On your last course day, you will take a practice exam. After taking the practice exam, you will have the opportunity to discuss your answers with the group. This will help you familiarise yourself with the exam format, identify your strengths and weaknesses, and improve your exam technique. After completing the course, you will be fully prepared to take your SECO Secure Programming Foundation (S-SPF) certification exam.

Secure Programming Foundation Certification Exam

The certification exam is conducted by the SECO-Institute, Europe’s leading security and continuity certification body. The exam voucher is included in the course fee, but you need to schedule your exam with the SECO-Institute. Upon successful completion of the exam, you will receive an exam certificate and an invitation to register your official SECO-Secure Programming Foundation (S-SPF) certification title free of charge. By activating your certification title, you will become a certified professional in your field and you will receive a shareable digital badge to verify your competence to clients, employers and fellow professionals.

Exam information

• Exam language: English
• Exam delivery: Online exam with remote proctoring
• Exam format: 40 multiple-choice questions
• Duration: 60 minutes

Why earn a SECO-Secure Programming Foundation (S-SPF) certificate?

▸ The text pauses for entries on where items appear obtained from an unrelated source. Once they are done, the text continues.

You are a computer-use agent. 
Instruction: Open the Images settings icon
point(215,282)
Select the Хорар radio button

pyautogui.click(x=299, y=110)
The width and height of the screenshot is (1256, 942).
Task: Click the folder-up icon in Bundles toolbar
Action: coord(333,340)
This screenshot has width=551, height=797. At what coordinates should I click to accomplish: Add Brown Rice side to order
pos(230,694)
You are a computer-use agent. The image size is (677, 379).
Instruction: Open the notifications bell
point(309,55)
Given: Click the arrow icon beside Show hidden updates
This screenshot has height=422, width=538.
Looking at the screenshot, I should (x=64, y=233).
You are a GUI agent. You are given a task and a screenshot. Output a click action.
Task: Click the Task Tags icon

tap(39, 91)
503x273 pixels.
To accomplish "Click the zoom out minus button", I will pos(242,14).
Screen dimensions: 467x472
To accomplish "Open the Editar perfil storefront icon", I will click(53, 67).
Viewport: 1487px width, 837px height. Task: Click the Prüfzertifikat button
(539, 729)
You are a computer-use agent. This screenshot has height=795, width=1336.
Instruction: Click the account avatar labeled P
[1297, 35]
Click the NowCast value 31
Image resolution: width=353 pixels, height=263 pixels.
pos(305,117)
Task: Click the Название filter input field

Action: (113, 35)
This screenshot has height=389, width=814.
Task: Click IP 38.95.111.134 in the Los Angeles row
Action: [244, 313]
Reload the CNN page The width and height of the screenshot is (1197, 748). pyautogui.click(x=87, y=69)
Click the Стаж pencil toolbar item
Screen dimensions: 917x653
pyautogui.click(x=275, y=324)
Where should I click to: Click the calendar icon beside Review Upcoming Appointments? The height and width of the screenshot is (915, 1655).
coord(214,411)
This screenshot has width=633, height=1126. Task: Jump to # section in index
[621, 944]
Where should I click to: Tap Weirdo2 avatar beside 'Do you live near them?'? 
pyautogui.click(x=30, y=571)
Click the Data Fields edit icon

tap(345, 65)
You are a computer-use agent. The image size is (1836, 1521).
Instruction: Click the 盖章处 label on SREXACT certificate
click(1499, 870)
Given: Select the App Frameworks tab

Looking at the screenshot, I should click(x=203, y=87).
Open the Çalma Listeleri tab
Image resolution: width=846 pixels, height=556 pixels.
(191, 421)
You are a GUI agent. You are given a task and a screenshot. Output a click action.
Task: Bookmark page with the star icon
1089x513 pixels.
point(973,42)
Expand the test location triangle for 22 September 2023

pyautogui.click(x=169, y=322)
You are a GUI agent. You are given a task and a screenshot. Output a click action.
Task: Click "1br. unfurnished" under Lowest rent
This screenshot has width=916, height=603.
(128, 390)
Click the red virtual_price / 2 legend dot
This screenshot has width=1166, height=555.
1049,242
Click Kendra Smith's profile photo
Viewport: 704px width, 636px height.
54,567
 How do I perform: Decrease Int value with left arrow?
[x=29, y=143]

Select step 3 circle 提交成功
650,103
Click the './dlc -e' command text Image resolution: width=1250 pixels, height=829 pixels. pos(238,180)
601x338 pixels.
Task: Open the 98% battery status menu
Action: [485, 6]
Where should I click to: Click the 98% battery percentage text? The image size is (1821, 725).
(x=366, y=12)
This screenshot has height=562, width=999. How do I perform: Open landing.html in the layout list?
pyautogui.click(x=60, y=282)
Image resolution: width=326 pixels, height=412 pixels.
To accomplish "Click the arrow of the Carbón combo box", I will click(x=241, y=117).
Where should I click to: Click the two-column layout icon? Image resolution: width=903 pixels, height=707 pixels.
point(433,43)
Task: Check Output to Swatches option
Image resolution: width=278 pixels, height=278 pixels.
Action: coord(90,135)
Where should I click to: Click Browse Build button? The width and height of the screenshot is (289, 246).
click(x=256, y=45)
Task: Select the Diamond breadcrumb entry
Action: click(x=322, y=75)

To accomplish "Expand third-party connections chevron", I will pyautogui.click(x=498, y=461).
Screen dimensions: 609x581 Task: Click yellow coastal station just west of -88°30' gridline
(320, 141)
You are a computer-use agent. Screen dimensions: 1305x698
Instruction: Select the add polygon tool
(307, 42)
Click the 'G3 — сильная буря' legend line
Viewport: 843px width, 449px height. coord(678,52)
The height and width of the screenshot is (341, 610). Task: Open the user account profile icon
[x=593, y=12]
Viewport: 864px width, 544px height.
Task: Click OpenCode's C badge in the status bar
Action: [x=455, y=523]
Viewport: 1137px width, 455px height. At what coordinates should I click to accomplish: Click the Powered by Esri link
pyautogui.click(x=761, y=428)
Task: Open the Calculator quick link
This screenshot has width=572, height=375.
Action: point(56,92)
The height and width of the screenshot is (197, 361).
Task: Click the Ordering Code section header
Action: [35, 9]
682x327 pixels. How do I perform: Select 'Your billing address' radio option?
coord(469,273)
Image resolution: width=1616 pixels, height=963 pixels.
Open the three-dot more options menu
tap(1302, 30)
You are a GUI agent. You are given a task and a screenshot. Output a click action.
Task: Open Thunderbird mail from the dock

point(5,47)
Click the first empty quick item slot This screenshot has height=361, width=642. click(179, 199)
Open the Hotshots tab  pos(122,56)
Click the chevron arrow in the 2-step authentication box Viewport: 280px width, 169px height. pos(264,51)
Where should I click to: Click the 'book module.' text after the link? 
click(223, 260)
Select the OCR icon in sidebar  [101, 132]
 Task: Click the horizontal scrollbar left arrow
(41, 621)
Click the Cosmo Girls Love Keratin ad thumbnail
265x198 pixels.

Secure Programming Foundation equips you with the knowledge and skills you need to lay the foundations of a career as a secure software developer, software engineer or software auditor. By passing the SPF certification exam and earning a SECO-Secure Programming Foundation (S-SPF) certificate, you verify that you know what programming errors can lead to software vulnerabilities, how these errors are exploited by attackers, and how you can prevent software flaws that enable cyber attacks.

In particular, an S-SPF certificate demonstrates your ability to:

• Understand the importance of security in the software lifecycle and the logic behind industry-approved secure development principles;
• Understand web application attack surfaces and trust boundaries;
• Understand the workings of HTTP requests and header injection;
• Understand password authentication vulnerabilities and effective countermeasures;
• Understand the security implications of session management and identify effective countermeasures against session fixation;
• Identify countermeasures against cross-site request forgery (CSRF) and clickjacking attacks;
• Identify countermeasures against injection attacks;
• Identify countermeasures against buffer overflows;
• Identify countermeasures against cross-site scripting (XSS);
• Identify countermeasures against file upload attacks;
• Identify countermeasures against character encoding vulnerabilities;
• Understand privilege escalation and list relevant mitigation techniques;
• Secure products by hardening and vulnerability scanning;
• Understand how to prevent side-channel attacks;
• Understand how to prevent DoS attacks;
• Understand the importance of good error handling practices;
• Understand the security risks involved in logging;
• Understand symmetric and asymmetric cryptography, Man-in-the-Middle attacks, and the pitfalls in SSL/TLS and HTTPS certificates.
• Explain how security requirements can/should be identified;
• Perform simple threat modelling exercises and identify security requirements for a system.

What are the benefits of an S-SPF certificate?

An S-SPF certificate demonstrates that you have a solid understanding of common software vulnerabilities and best-practice countermeasures. If you are considering a career in secure software development or software auditing, these competences are essential to get you started.